A new exciting area that has been getting a lot of attention though is neurodiversity, usually in terms of a TBI or an autism-spectrum disorder. I'm super excited about that, but I sometimes think that some authors treat autism in books as just a disorder they can attach to their MC's quirky sidekick, and that doesn't do much as far as representation goes.
Lee: Agreed. We need diversity to go beyond the sidekicks, to the stars of the story!
Are you seeing other types of diversity in the works submitted? - And please share any specific categories that spring to mind.
Laura: I'm seeing some socio-economic diversity, but especially in the given political climate in the US, I'd LOVE to see more religious diversity, and, relatedly, cultural diversity. Today, I put out a call for more Muslim characters, especially as romantic leads!
Lee: Nice. I'd read that.
How about the creators? Are you seeing under-represented writers and illustrators submitting to you?
Laura: You know, I rarely even read author names/do author research until I am really far into their book--even sending requests, typing the name is so automatic, 30 seconds later I couldn't tell you what I typed--there's no time for me to race anyone! I only know if someone is under-represented if they say so in their query or in our phone call.
When I answer queries or read manuscripts, story is king. Being diverse doesn't increase your chances of me wanting to work with you, but my commitment to diversity in subject is represented in what books I request, and my commitment to diversity in authorship is reflected in my social media presence and my continuous call for diverse authors--but they still have to come to me and go through the same process.
Lee: There's a lot of discussion about who has the 'right' to tell the story of an under-represented type of character. What's your take?

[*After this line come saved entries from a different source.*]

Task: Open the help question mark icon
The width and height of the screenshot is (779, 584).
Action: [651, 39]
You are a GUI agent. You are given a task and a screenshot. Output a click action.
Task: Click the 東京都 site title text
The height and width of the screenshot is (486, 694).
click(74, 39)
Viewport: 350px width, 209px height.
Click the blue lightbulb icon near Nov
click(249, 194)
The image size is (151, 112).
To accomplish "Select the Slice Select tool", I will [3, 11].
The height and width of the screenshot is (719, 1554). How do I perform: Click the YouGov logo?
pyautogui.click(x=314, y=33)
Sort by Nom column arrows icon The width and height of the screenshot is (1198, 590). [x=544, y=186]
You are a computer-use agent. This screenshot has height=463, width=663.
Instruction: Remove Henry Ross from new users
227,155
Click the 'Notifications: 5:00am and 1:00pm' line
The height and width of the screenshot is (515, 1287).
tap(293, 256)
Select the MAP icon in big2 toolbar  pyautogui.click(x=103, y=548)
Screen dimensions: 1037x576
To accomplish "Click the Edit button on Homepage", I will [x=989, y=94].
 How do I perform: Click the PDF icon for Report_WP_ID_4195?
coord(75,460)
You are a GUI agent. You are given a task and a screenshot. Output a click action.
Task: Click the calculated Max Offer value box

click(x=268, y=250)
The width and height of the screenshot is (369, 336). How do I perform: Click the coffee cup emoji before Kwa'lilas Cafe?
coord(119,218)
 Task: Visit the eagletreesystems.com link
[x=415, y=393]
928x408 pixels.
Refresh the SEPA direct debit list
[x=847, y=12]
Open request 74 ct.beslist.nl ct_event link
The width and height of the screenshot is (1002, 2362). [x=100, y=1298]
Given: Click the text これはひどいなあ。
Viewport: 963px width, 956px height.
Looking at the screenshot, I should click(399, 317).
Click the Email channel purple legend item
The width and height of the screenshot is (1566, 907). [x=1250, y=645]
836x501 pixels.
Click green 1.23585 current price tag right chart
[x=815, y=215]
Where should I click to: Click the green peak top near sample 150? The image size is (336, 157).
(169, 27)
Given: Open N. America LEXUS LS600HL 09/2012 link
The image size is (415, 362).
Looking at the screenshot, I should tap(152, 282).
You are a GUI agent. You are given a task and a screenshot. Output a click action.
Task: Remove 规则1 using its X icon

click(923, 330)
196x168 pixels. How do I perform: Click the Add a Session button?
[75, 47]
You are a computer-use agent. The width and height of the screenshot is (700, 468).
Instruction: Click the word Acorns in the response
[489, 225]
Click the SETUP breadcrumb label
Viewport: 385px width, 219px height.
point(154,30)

Laura: I think that books with under-represented characters are a good thing. Full stop. I do not think that you necessarily have to be in that minority to write a book about a character, because I do not believe that an individual's experience can or should speak for an entire group. I also believe that literature represents the world around us, and it's silly to expect a white, straight, cisgender male to only write about people who resemble him.
What I will say though is that every author, but ESPECIALLY a non-minority author, has the responsibility to make sure that their story is as close to accurate as possible when it comes to the experiences of the characters therein. This means doing research. This means having beta readers of people in that group. It means that you should want them to call out when you do/say something wrong. It WILL happen, and it should happen, and you should fix it and learn from it. That's what being a good ally is.
I don't, however, think that making the writing of non-minority authors more diverse should give people an excuse to avoid reading books by marginalized groups. These books should just add to the pile, not edge out others. And I think this is the responsibility of people like me (agents), publishers, and also of readers to make sure that we acknowledge both diversity of character and diversity of author.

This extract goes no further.